1950’ler genel olarak Türkiye ve özel olarak Ege için kritik bir dönem. Hikayenin geçtiği Ege Bölgesi’nde 50’li yıllarda çok kritik değişimler yaşandı. II. Dünya Savaşı sonrası, yeni bir dünya kuruluyor, Türkiye de yerini alıyor. CHP içinden Egeli toprak ağaları Aydınlı Menderes ve Manisalı Lütfi Karaosmanoğlu’nun başını çektikleri Demokrat Parti’nin kuruluşu. Çok partili hayata geçiş ve DP iktidarı. Sermaye birikim sürecinde, kapitalizmin gelişmesinde yeni bir evre. Deli İbram Divanı’nda denizde, balıkçılıkta yaşanan süreci ele aldım. Örneğin Söke Ovası’nda toprakta, tarımın kapitalistleşmesini ve sonuçlarını da ele alabilirdim. 1950’lilere kadar da Söke Ovası’nda büyük toprak sahipleri var ama su olmadığı için, endüstriyel tarıma geçilemiyor. 50’li yıllarda işin rengi değişiyor. Söke’ye su geliyor ve büyük alanlarda tarım yapılmaya başlanıyor. Traktör ithalatı serbest bırakılıyor ve alım başlıyor. Çok büyük alanlar sürülüyor. Tarımsal üretim patlıyor. Toprak bire bin, on bin kazandırmaya başlıyor. Tarımda kapitalistleşme tarım işçisi talebini getiriyor. Toprağın verimsizliği, sulama imkânlarının olmaması vb nedenlerle tarımın gelişmediği Ege kırsalından Söke Ovası’na tarım işçisi akıyor. Sınıf kompozisyonu değişiyor. Büyük sermaye birikimi Kuşadası’nda ilk yazlık evlerin yapılmasını tetikliyor. Söke’deki toprak ağası çok kazanınca iyi yaşamak istiyor. Yazlık yapıyor, otel çalıştırmaya başlıyor. İnşaat sektörü gelişiyor. Turizm yeni bir sektör olarak belirince Kuşadası’nda kendini doyuramayacak durumda olan balıkçı aile balık satarak para kazanmaya başlıyor. Böyle zincirleme bütün havza değişiyor. Deli İbram Divanı, bu değişimin Köstence’de balıkçılık ile geçimini sağlayan insanların hayatlarına yansımasını ele alıyor.

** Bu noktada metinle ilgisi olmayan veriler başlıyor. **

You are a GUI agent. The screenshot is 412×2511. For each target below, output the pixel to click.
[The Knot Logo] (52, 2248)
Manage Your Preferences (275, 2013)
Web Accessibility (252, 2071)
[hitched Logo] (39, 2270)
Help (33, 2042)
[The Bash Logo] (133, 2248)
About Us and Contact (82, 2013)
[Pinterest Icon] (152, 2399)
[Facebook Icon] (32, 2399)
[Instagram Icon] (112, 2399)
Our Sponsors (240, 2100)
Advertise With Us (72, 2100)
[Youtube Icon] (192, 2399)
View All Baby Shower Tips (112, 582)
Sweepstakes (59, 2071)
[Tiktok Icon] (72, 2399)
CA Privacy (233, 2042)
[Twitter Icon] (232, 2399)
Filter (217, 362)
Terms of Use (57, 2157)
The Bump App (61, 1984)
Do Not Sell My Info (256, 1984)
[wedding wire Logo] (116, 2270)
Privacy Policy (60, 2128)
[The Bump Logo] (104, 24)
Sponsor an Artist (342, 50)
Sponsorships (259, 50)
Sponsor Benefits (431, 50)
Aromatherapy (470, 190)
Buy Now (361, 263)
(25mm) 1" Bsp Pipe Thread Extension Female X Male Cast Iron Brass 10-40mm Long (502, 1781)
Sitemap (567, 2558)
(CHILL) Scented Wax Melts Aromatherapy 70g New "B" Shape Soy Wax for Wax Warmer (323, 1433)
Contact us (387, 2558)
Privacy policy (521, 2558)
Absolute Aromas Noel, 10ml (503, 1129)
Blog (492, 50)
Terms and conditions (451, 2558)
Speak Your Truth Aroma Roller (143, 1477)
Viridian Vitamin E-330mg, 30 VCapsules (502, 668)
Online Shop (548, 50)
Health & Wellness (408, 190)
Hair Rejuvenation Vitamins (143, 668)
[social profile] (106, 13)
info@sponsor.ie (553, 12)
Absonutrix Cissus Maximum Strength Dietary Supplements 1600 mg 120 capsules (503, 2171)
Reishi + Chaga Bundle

'BEN HİKÂYE ANLATICISIYIM'

Ahmet Büke öykücülüğünün sıkı takipçileri kendilerini bundan sonra daha çok roman okumaya mı hazır hissetmeliler?

Ben aslında romancı değilim, öykücü de değilim. Ben kendimi hikâye anlatıcısı olarak görüyorum. O hikâye hangi forma daha uygunsa o yoldan gidiyorum. Bazen senaryo, bazen çocuk edebiyatı, bazen öykü, bazen de bugünkü gibi roman. Yarın başka bir hikâyenin peşine düşeceğim ve onun ihtiyacı ne ise onu seçeceğim.

Sesli kitap giderek daha çok talep görüyor... Okur-yazar, okur-kitap ilişkilerini de etkiliyor. Size böyle öneriler geliyor mu, bu alana nasıl yaklaşıyorsunuz?

Ben klasik kitap okuru kategorisindeyim. Benim için kitap hâlâ fiziksel bir nesne ama çağ da tabii ki değişiyor. Bununla ilgili yapılan araştırmalarda kitabı okurken ve dinlerken gerçekleşen beyinsel faaliyetleri izleniyor insanların. Bildiğimiz kitabın yok olacağını düşünmüyorum ama sesli kitap yükselecek. Öykülerimden seslendirilenler oldu. “Deli İbram Divanı” için de öneriler var.

Sesli kitap demişken; Ercan Kesal, Gülçin Santırcıoğlu, Taner Birsel Deli İbram Divanı’ndan pasajlar okudular.

İşlerini, eserlerini, izlediğim, sevdiğim sanatçılar. Onlar da benim okurlarım. Güzel bir dayanışma oldu. BirGün aracılığıyla teşekkürlerimi; selam, sevgilerimi iletiyorum.